A. Hu1, J. Mitchem2, Y. Nussbaum2, J. Yoo1 1Brigham And Women’s Hospital, General And GI / Surgery, Boston, MA, USA 2University Of Missouri, Surgery, Columbia, MO, USA
Introduction: Dynamic cell-cell interactions shape the tumor microenvironment to regulate tumor growth and invasiveness. Myofibroblasts are gastrointestinal stromal cells that are upregulated in the setting of colorectal cancer (CRC) and may play an important role in tumor-stromal cell communication. Angiogenin is a 14-kDa ribonuclease that regulates myofibroblast function and has been implicated in myofibroblast-CRC cell communication in mouse models. However, its role in human patients has not been well established.
Methods: Open access, annotated single-cell RNA sequencing data of paired normal human colon and colorectal cancer tissue (n=20) was available in the NCBI Gene Expression Omnibus Database. CellChat was utilized to quantitatively infer biologically meaningful cell-cell communication networks from scRNA-seq data. PLXNB2 and ACTA2 are cell surface angiogenin receptors that regulate angiogenin signaling. Ligand-receptor interactions involving angiogenin, PLXNB2 and ACTA2 were analyzed between cell populations in each sample.

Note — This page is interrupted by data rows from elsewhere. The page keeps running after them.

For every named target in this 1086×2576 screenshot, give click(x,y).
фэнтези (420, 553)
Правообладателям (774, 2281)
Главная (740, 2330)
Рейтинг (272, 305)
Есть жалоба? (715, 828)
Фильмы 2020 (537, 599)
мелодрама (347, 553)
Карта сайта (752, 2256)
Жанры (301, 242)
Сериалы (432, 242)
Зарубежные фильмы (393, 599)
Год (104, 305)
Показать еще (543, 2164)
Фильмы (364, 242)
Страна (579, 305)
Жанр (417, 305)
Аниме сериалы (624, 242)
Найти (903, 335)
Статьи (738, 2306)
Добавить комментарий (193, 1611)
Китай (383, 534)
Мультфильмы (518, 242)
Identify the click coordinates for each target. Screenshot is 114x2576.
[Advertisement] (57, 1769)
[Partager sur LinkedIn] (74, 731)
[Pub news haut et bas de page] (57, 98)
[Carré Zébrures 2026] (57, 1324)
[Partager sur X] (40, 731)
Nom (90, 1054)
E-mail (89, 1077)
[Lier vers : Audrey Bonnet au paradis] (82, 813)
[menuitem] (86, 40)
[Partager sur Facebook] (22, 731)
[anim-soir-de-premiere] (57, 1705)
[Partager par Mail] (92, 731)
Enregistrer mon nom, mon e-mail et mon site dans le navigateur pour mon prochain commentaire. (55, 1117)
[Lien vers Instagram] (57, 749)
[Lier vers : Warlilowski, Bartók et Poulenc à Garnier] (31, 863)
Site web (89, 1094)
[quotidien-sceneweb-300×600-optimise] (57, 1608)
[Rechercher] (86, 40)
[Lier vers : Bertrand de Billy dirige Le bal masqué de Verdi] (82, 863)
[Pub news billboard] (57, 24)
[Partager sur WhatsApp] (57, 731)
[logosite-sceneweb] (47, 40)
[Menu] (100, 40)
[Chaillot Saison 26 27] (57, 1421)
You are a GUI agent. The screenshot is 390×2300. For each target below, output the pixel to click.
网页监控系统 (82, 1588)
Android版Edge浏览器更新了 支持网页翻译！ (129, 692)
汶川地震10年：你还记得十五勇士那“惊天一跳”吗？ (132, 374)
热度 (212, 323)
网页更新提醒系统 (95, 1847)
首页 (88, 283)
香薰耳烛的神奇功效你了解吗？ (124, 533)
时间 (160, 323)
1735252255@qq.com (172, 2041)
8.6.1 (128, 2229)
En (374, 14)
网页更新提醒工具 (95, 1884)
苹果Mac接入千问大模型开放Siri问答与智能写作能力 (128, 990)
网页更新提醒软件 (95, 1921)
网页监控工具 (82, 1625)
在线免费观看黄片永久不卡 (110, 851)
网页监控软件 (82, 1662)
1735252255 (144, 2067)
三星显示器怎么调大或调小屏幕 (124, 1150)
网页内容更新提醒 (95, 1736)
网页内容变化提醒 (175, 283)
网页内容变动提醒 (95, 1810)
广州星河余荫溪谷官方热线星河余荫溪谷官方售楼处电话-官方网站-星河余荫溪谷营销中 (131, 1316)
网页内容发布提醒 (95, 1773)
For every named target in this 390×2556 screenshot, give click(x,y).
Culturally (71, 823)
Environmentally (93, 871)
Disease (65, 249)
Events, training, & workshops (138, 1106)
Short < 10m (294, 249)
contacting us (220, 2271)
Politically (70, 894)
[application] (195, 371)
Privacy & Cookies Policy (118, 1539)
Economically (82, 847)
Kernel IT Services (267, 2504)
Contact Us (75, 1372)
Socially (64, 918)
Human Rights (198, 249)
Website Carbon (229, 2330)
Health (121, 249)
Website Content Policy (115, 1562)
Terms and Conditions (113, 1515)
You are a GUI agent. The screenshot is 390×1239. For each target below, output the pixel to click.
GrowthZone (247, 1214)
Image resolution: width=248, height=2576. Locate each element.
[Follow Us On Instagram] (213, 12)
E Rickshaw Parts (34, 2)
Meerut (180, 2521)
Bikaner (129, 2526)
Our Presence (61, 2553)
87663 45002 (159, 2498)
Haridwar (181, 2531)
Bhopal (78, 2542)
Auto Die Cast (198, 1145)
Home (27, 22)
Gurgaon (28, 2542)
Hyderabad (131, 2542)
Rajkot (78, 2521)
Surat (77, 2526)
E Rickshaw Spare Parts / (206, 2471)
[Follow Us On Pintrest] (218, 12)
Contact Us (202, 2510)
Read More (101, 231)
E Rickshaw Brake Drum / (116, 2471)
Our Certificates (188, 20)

Results: We found no difference in overall angiogenin expression comparing normal colon and CRC tissue. However, notable differences were identified in the types of cells that express angiogenin, with a shift in angiogenin expression from the stroma under normal conditions to the epithelium in the presence of cancer. In normal colon, myofibroblasts do not express angiogenin or the PLXNB2 receptor. Despite an overall decrease in angiogenin expression in the stroma, CRC-associated myofibroblasts were characterized by a significant upregulation of both angiogenin and PLXNB2 receptor expression (P<0.05), while no difference was seen in ACTA2. CRC cells not only utilize angiogenin for autocrine signaling but also to communicate with myofibroblasts via the PLXNB2 receptor (P<0.05) and ACTA2 (P=0.0647).
Conclusion: Compared to normal human colon tissue, CRC is associated with an enrichment of myofibroblasts that exhibit upregulated expression of angiogenin and the angiogenin receptor PLXNB2. CRC cells engage in autocrine signaling via angiogenin, as well as paracrine signaling with myofibroblasts via PLXNB2. Angiogenin is directly involved in tumor-stromal cell communication in human colon tissue and may play an important role in colorectal cancer progression.